ZX Spectrum Ghost 'n Goblins: graphics routines

Ghost 'n Goblins is a game released in 1986 by Keith Burkhill. It is a conversion of the arcade game with the same name by Capcom. The ZX Spectrum has a 3.5mhz Z80 8-bit CPU and no graphics acceleration hardware support (i.e. no hardware sprites or hardware scrolling). Considering these limitations it is quite an achievement how this game manages to run a almost full screen 8-way smooth scrolling playfield at good frame rates.

This article will try to explain the graphics routines used in this game.

Screen overview

overview

Screen refresh

Let's take a look how the game paints a frame. In this video the emulation speed is reduced so we can see exactly the order of which things are painted.

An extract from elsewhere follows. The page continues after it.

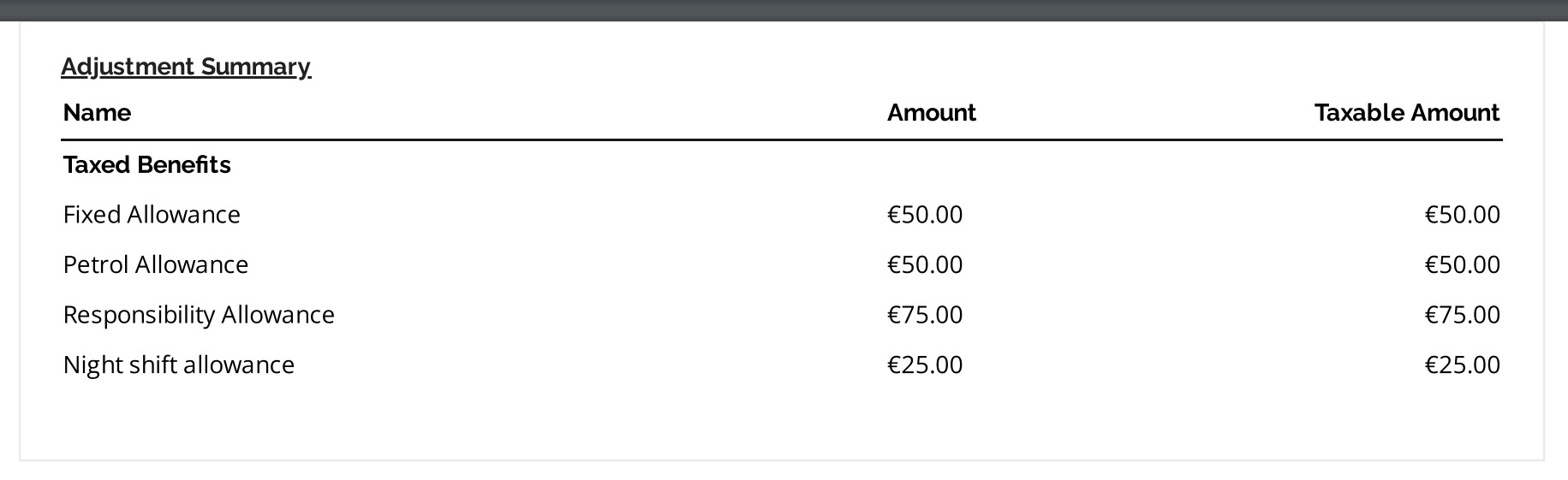The width and height of the screenshot is (1568, 480).
Task: Click the Name column header
Action: [97, 113]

The screen is also filled with all pixels set and attributes set to white on black to fully show what is going on.

Here is another example from later in the same level.

And from the next level.

Some things to note:

The playfield is painted top to bottom.
All pixels of the playfield are updated every frame, even when the playfield is not scrolling.
The painting of background and sprites are mixed so that sprites are painted directly after the background behind them has finished painting
Sprites are painted in top-to-bottom order.
It paints directly to video memory without using a back buffer
Attributes are only updated at edges of the scenery (see blue edge of fence and yellow edges of platform). This will colorize the background while minimizing the number of writes to attribute memory area. This works because scrolling never moves in greater steps than a single attribute block
Every line of scenery is painted right-to-left (decreasing in memory). This is because of the technique used by PUSHing values onto stack described later.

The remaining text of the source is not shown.